23 June 2026
To support early-career researchers following the discontinuation of national starter and stimulation grants, the AISSR launched its own funding scheme: IMPULSE grants.
In this IMPULSE Spotlight series, we highlight the researchers behind these IMPULSE projects: what drives their work, why it matters, and the impact they hope to make.
In this edition, we speak with Patrick McKearney about his project, which examines intellectual disability, care and belonging in the Global South.
'People with intellectual disability are still too often missing from how we think about adulthood, social life, and inequality, especially in the Global South', Patrick begins.
The researcher argues that understanding how adult lives are shaped in practice in this region requires research that moves beyond Western frameworks, which often miss the specific complexities that govern life in the Global South and the lived experiences that come with it.
'By following families of people with intellectual disability across class, caste, and religious diversity in India, I hope to gain a better understanding of how personhood is developed, paying close attention to social structures of family, care, religion, work and welfare.'
My project aims to build better frameworks for thinking about support, inclusion, and adulthood in different parts of the world
'I hope my research contributes to anthropology by showing that intellectual disability is not a marginal topic, but a vital lens for rethinking personhood, agency, development and inequality', the anthropologist begins.
In addition to his ethnographic fieldwork in India, Patrick’s project is dedicated to building knowledge infrastructures and networks across these regions, developing relationships with NGO’s and assembling international reading groups for junior scholars.
'I hope these research infrastructures will enable other researchers to offer deeper insights for those facing these problems on the ground. My project aims to build better frameworks for thinking about support, inclusion, and adulthood in different parts of the world', the researcher concludes.
One such research network - the Intellectual Disability Social Research Lab - is launching on 30 June. This international group of researchers, led by Patrick and hosted by the UvA, is dedicated to researching the lived experiences of intellectual disability across countries and cultures, with a particular focus on the Global South. The event on 30 June celebrates the launch of the project website through an all-day hybrid workshop in collaboration with Centre for Social Science and Global Health (SSGH).
‘I’d probably say: I study how families and communities make space for people with intellectual disability to live adult lives, and how that differs depending on class, caste, religion, gender, and access to support’, Patrick says.
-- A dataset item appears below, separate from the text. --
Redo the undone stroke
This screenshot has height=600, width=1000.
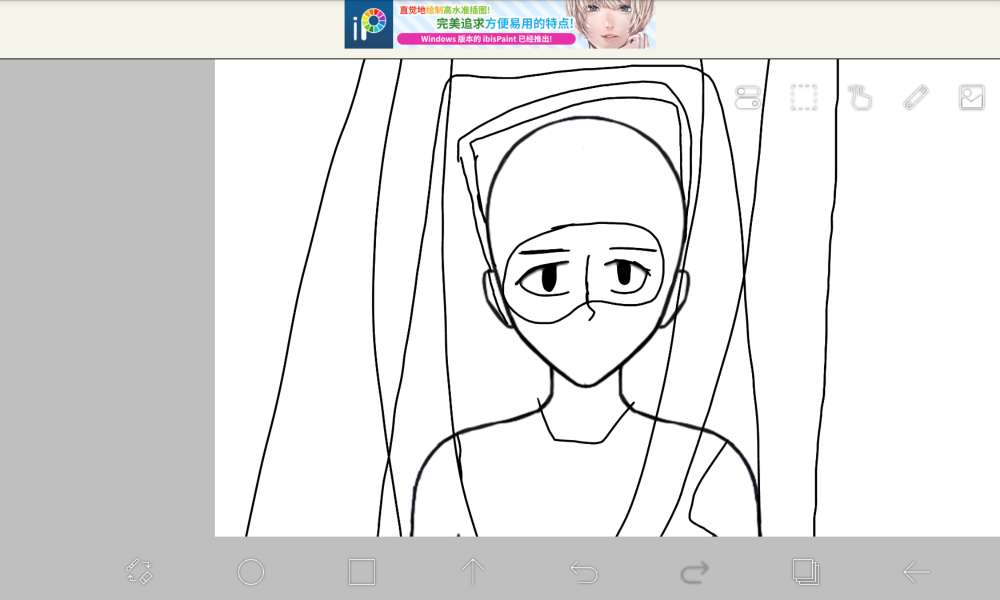[694, 572]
‘On a larger scale, the question becomes: what counts as adulthood, independence, and belonging — and what actually defines those things, not in theory or policy, but in the everyday?’
What counts as adulthood, independence, and belonging — and what actually defines those things, not in theory or policy, but in the everyday?
Over the coming years, Patrick will continue building international research infrastructures to improve understanding of the lived experiences of ID in these areas. His research will take him to new fieldwork and collaborations in various communities in the Global South, the insights from which he intends to use to develop new conceptual and evidential grounding for how psychiatry, the WHO, and governments understand intellectual disability globally.
Dr. Patrick McKearney is an Assistant Professor in the Department of Anthropology at the University of Amsterdam, where he is part of the Anthropology of Health, Care and the Body research group. A social anthropologist specialising in intellectual disability across cultures, his teaching touches on anthropological theory as it relates to religion, health, disability, psychology, and ethics. He is also actively engaged beyond academia, working with NGOs and policymakers to translate his research into meaningful change for people with disabilities and those who support them.